About

About

AboutBig

I’m Juan Martin Maidana, a Backend and ML Engineer at Silver River Software in Uruguay, where I architect enterprise-scale AI systems for industrial equipment management. Currently in my final semester at Universidad Católica del Uruguay, I’m completing my thesis on “Strategies for Integrating Computer Vision Models in Real-World Environments” - exploring optimal deployment paradigms for CV systems on edge devices like NVIDIA Jetson.

What I Do

At Silver River, I specialize in building production AI infrastructure for heavy machinery dealers and operators. My work involves designing multi-modal document processing pipelines that combine computer vision (YOLO), NLP (GPT-4, LangChain), and custom ML models to digitize technical manuals and parts catalogs - transforming 100K+ pages of legacy documentation into searchable, intelligent systems.

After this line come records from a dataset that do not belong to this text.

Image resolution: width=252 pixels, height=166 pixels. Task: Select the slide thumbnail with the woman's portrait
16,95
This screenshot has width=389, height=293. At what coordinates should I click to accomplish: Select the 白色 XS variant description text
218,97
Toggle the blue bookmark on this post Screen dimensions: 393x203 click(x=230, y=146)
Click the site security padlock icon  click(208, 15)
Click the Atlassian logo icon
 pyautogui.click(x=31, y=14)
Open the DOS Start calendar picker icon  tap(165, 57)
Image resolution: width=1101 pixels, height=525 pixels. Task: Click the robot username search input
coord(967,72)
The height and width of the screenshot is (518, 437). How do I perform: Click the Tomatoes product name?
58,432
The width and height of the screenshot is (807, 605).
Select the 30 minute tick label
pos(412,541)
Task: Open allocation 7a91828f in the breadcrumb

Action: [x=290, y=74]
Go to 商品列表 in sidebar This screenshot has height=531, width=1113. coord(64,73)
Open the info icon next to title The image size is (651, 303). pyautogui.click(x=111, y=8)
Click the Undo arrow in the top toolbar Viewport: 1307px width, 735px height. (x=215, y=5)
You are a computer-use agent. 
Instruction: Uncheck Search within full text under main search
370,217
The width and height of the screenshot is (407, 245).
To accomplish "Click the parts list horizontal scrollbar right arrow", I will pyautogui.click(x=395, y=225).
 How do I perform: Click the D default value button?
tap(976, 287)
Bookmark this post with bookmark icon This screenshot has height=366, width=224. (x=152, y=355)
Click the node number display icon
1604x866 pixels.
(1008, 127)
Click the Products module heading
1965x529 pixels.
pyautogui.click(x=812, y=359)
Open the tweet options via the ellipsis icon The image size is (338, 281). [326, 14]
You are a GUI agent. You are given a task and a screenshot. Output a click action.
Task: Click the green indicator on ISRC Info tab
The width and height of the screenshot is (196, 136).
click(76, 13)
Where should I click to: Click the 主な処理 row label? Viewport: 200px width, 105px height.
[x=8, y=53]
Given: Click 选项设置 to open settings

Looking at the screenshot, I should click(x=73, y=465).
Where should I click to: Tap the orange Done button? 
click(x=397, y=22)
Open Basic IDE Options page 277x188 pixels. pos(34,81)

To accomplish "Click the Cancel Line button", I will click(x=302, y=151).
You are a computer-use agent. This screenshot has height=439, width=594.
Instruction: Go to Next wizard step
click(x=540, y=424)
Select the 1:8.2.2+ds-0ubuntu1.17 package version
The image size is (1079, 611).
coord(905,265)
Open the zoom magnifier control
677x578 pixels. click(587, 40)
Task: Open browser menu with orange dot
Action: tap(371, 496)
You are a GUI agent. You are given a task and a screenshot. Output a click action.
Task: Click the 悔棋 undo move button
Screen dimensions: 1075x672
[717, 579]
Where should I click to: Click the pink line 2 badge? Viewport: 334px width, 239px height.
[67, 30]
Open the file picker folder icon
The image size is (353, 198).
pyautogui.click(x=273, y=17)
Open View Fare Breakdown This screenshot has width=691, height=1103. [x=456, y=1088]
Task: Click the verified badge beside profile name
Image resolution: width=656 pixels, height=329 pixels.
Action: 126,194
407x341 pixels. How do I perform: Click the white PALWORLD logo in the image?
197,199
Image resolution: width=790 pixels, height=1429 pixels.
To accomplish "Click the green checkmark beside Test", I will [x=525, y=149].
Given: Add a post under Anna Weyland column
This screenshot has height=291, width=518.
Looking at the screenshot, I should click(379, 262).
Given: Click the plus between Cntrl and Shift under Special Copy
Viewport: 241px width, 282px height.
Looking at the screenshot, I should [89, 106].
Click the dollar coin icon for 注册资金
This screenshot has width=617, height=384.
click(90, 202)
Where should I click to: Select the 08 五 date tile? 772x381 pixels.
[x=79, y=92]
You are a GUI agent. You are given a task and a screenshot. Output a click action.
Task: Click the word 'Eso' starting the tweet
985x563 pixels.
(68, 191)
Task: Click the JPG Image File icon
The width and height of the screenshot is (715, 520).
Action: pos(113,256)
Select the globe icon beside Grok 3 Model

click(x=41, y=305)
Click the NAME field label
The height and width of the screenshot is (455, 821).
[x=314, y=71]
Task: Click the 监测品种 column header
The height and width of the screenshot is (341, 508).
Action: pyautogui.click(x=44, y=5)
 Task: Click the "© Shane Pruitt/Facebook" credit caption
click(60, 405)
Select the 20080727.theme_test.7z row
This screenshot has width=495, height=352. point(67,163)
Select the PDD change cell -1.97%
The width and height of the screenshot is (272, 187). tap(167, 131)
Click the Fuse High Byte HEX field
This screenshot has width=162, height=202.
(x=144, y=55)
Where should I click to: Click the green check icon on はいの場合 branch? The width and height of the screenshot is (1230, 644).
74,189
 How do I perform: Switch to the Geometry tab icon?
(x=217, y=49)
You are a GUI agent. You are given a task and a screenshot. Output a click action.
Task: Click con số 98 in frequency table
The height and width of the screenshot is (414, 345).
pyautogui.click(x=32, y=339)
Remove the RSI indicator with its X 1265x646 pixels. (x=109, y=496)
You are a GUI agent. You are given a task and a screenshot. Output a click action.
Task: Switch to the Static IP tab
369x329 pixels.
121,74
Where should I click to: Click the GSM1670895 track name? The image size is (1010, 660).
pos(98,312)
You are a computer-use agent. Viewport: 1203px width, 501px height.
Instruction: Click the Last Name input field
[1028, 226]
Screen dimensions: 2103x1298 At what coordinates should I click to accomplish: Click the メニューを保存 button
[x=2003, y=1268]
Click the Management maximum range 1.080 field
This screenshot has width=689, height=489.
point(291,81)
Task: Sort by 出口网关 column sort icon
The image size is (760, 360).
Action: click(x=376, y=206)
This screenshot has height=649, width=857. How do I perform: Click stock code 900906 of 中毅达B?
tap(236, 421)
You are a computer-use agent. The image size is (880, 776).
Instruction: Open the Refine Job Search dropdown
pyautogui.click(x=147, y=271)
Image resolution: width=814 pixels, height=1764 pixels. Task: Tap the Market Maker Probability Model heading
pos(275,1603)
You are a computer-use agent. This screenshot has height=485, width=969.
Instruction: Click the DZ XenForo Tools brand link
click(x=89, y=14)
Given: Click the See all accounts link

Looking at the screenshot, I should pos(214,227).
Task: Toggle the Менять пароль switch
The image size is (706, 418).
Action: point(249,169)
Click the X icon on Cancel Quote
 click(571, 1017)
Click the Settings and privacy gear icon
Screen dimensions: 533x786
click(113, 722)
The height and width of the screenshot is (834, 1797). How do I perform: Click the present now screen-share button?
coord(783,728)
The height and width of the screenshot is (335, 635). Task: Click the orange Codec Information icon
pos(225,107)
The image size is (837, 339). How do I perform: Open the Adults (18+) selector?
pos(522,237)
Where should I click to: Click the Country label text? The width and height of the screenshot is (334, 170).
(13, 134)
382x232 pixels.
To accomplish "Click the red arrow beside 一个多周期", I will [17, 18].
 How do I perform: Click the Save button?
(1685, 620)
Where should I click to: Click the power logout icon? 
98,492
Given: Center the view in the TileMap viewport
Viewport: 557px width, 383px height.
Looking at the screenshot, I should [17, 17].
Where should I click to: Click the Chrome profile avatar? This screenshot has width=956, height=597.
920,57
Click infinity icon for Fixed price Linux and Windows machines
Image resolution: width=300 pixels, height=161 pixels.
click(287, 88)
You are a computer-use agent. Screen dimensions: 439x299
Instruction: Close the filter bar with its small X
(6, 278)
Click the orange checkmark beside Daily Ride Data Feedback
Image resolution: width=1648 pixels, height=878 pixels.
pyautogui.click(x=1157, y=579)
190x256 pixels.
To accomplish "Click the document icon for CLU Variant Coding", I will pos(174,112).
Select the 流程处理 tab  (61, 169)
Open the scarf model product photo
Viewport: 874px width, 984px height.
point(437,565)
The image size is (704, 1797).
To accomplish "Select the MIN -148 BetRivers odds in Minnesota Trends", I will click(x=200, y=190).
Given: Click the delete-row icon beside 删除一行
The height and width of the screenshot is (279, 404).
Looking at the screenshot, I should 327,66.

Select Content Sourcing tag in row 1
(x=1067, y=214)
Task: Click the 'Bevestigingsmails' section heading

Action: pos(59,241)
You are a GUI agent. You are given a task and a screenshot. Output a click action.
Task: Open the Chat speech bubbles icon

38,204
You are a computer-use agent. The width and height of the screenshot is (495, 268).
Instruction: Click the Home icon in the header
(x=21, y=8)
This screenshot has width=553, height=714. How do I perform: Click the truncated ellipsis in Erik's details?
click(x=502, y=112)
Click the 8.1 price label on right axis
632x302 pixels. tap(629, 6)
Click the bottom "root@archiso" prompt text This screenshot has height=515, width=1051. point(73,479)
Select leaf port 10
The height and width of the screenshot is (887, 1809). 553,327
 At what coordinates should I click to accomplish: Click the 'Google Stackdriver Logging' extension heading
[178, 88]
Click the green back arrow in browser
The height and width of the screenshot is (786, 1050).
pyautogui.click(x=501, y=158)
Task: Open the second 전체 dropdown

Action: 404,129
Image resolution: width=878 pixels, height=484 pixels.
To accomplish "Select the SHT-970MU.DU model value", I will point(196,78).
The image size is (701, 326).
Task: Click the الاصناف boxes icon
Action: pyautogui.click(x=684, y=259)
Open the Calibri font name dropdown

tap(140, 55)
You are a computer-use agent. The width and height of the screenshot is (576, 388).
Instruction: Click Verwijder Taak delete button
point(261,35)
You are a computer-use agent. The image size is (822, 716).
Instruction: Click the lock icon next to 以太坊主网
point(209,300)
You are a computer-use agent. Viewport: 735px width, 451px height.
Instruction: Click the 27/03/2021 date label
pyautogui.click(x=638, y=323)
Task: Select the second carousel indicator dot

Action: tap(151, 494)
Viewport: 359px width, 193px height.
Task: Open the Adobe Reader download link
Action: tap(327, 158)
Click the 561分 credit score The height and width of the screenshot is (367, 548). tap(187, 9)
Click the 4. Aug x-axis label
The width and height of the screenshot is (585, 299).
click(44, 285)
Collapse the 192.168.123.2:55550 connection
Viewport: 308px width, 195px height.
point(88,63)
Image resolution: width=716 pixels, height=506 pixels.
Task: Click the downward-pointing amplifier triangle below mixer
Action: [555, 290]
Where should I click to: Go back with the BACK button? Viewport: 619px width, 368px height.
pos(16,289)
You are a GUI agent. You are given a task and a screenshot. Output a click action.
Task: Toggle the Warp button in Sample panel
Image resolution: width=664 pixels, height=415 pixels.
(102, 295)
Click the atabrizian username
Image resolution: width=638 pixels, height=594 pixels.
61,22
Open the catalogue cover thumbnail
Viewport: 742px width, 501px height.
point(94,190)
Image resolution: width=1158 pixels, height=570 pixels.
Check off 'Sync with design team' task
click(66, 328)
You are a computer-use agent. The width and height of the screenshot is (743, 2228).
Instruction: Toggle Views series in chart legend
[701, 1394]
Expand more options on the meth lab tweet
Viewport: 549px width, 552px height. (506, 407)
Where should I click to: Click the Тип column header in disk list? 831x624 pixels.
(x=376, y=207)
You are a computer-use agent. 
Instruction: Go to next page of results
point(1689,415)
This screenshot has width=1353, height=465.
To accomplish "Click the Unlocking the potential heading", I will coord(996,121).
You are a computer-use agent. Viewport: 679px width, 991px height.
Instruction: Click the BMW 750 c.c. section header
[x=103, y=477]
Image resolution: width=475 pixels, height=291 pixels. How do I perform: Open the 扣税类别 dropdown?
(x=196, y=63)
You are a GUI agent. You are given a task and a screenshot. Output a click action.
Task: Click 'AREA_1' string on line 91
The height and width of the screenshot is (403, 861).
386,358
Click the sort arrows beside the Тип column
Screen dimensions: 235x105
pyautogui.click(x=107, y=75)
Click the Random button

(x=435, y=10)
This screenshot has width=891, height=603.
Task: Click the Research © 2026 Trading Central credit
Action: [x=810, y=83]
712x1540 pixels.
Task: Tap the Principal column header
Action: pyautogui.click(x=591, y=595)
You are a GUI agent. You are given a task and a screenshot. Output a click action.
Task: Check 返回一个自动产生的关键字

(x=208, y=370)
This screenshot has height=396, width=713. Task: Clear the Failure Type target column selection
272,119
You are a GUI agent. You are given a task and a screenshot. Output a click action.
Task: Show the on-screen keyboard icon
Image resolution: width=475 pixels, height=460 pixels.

Beyond my professional work, I’m constantly experimenting with new technologies and approaches. I learn by building - whether it’s implementing YOLOv8 for wildlife tracking in Uruguay’s natural areas, creating real-time object detection systems, or exploring the latest computer vision architectures. Each project in my portfolio represents hands-on exploration of different ML paradigms and deployment strategies.

Technical Expertise

Languages: Python, JavaScript/TypeScript, SQL
ML/AI: PyTorch, TensorFlow, OpenAI APIs, LangChain, YOLO, Transformers, Vector Databases
Backend: Django, FastAPI, Celery, Redis, PostgreSQL, REST APIs
Infrastructure: Docker, AWS, Edge Computing (NVIDIA Jetson), MeiliSearch
Computer Vision: OpenCV, PIL, PDF processing, OCR, Image segmentation, Roboflow

Learning Through Building

I believe in learning by doing. My case studies showcase this approach:

  • Built custom wildlife detection models using YOLOv8 with augmented datasets
  • Implemented distributed processing systems with Celery for async AI workloads
  • Created hybrid AI architectures combining Vision LLMs with statistical methods
  • Deployed optimized models to edge devices with quantization and pruning techniques

My thesis research on edge computing deployment strategies and my industry work on cloud-based AI systems give me a unique perspective on the full spectrum of ML deployment options - from resource-constrained devices to distributed cloud architectures.

Current Focus

I’m passionate about bridging the gap between cutting-edge AI research and practical industrial applications. Whether it’s automating parts catalog digitization at work or tracking wildlife in Uruguay’s ecosystems as a personal project, I approach each challenge with the same philosophy: use the right tool for the job, prioritize robust engineering over complexity, and always validate with real-world data.